Les élections locales en Tunisie, le début possible d'une véritable politique démocratique
Depuis sept ans, les Tunisiens vivaient une anomalie. Après avoir renversé le régime de Ben Ali et organisé trois élections démocratiques, ils n’étaient toujours pas en mesure d’élire leurs représentants municipaux, historiquement nommés par le Premier ministre et le gouvernement central à Tunis.
Cela a changé dimanche, lorsque des millions de Tunisiens se sont rendus aux urnes et pour accorder leurs suffrages à 2 074 listes de candidats dans 350 municipalités différentes. En dépit d’une faible participation (33,7 %), se trame ici une affaire bien plus importante – qui échappe à beaucoup.
==*==
* _EXERCICE_:
Recopiez mot pour mot le passage de l'extrait ci-dessus sur les élections locales en Tunisie, de « Les élections locales » à « central à Tunis. ».
==*==
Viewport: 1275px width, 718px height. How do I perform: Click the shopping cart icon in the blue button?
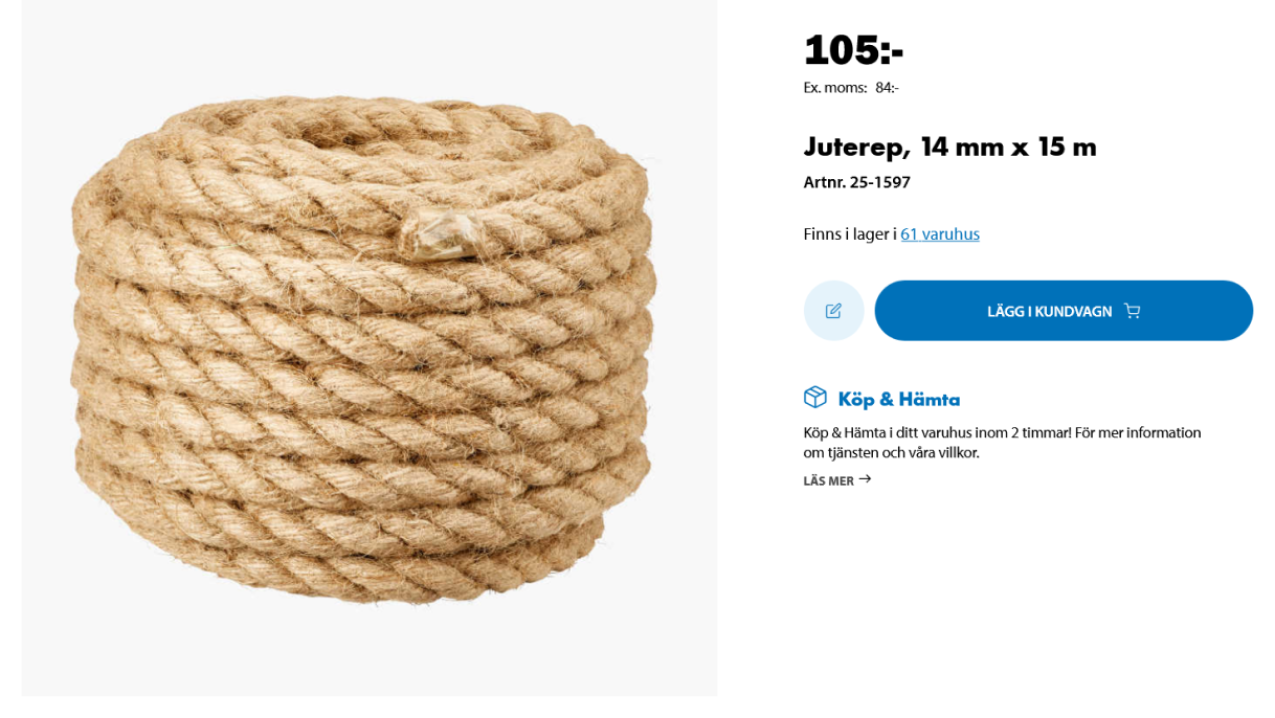click(1132, 311)
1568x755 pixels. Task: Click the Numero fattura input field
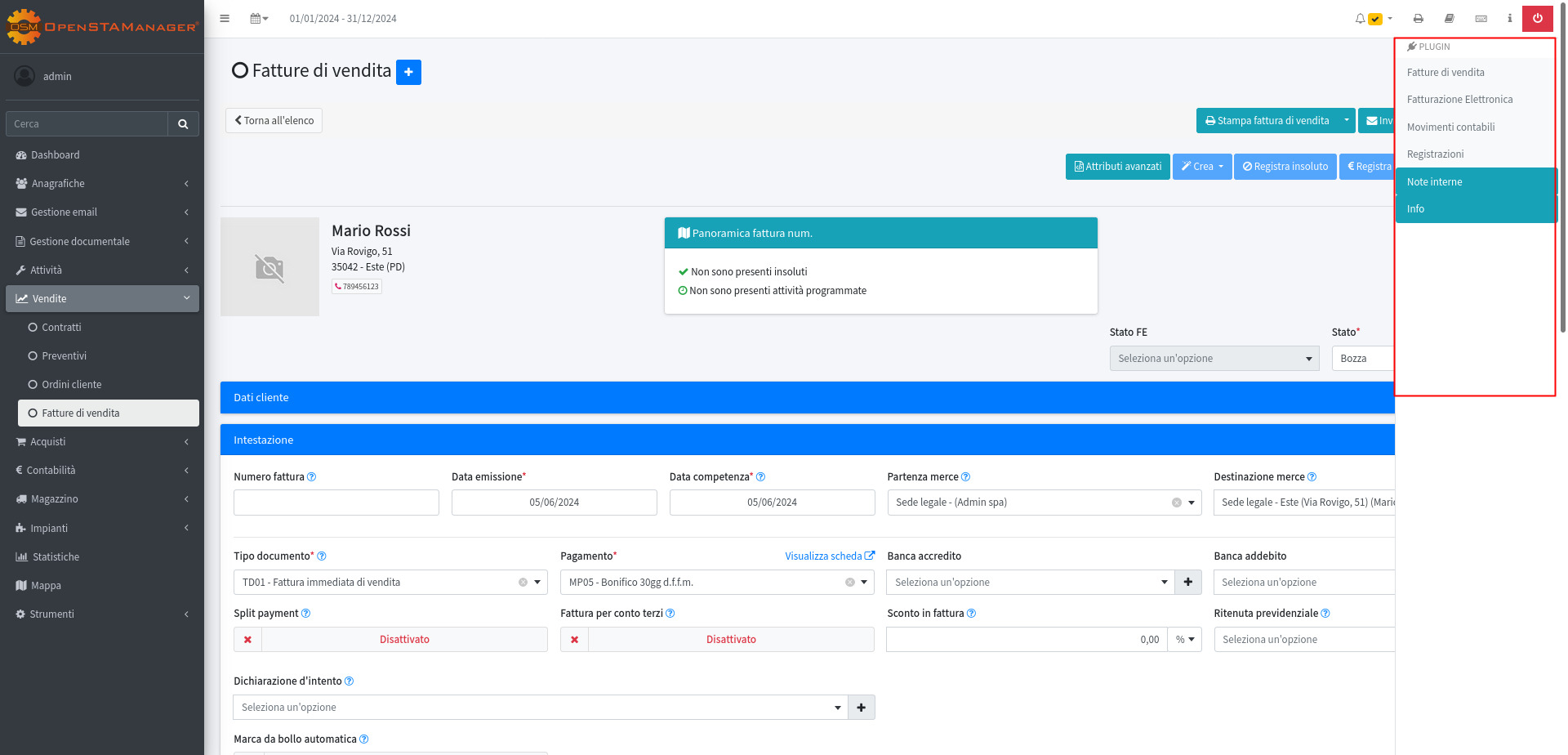click(336, 503)
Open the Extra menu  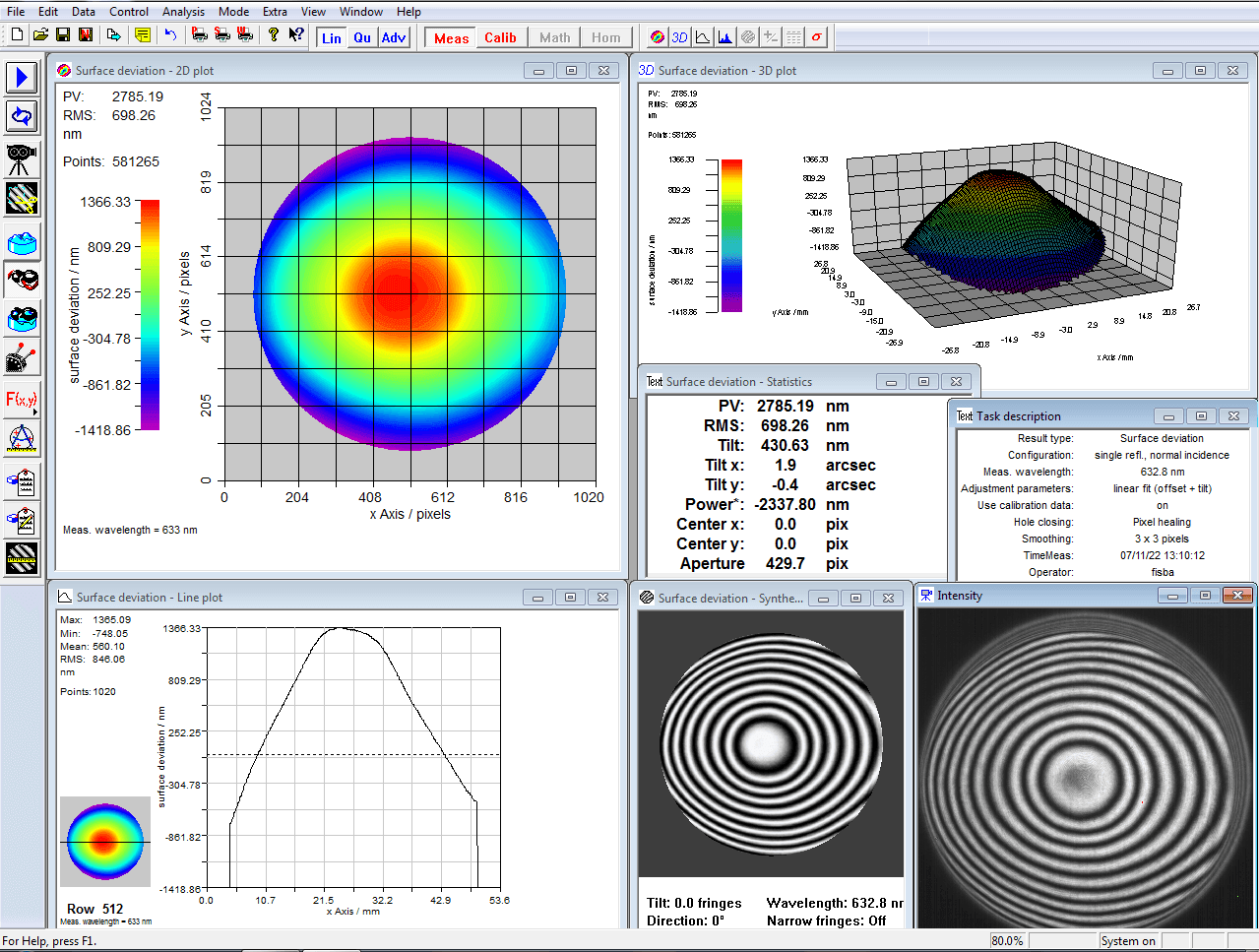click(x=275, y=12)
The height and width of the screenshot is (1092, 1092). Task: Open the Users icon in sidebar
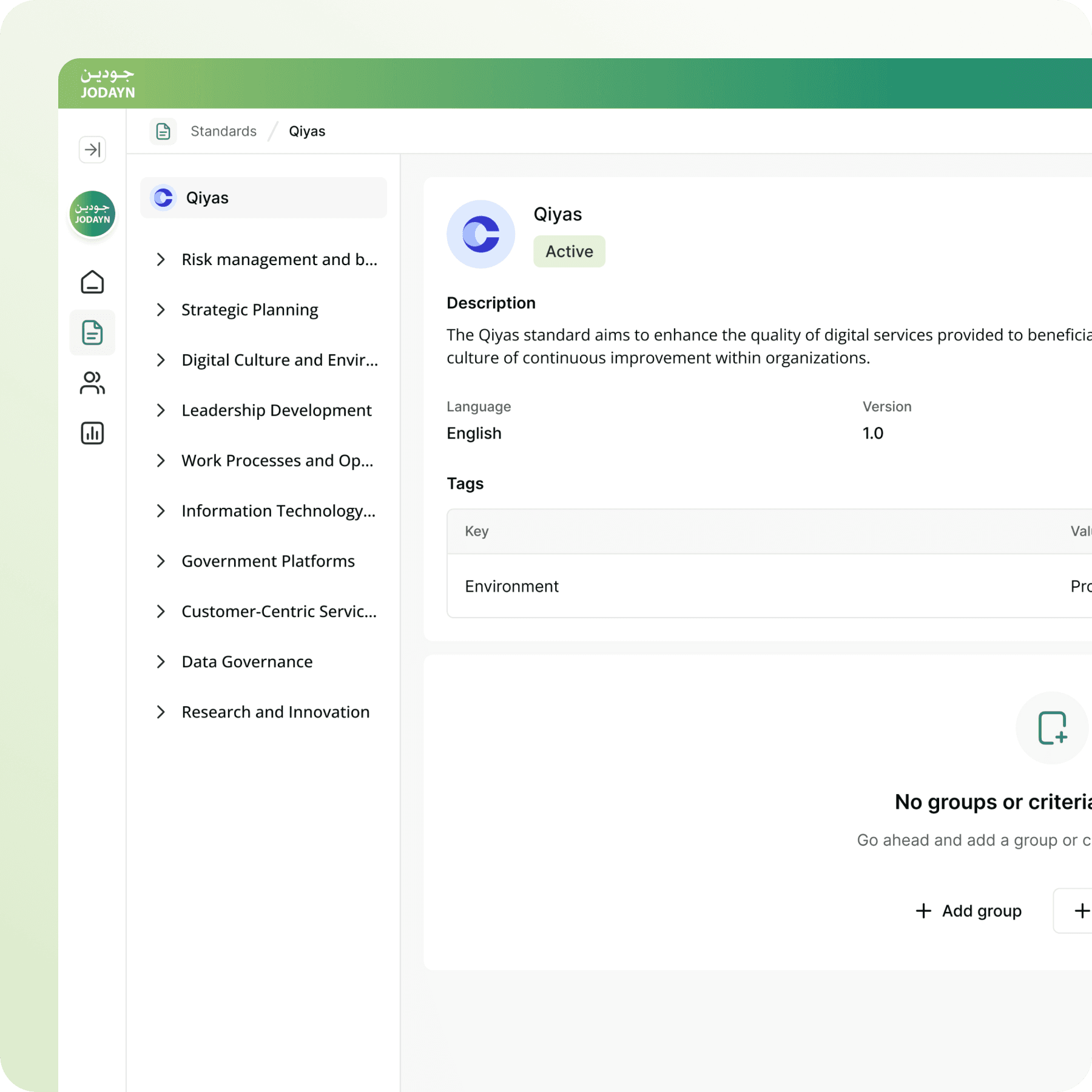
==*==
* _RÉPONSE COMPLÈTE_:
Les élections locales en Tunisie, le début possible d'une véritable politique démocratique
Depuis sept ans, les Tunisiens vivaient une anomalie. Après avoir renversé le régime de Ben Ali et organisé trois élections démocratiques, ils n’étaient toujours pas en mesure d’élire leurs représentants municipaux, historiquement nommés par le Premier ministre et le gouvernement central à Tunis.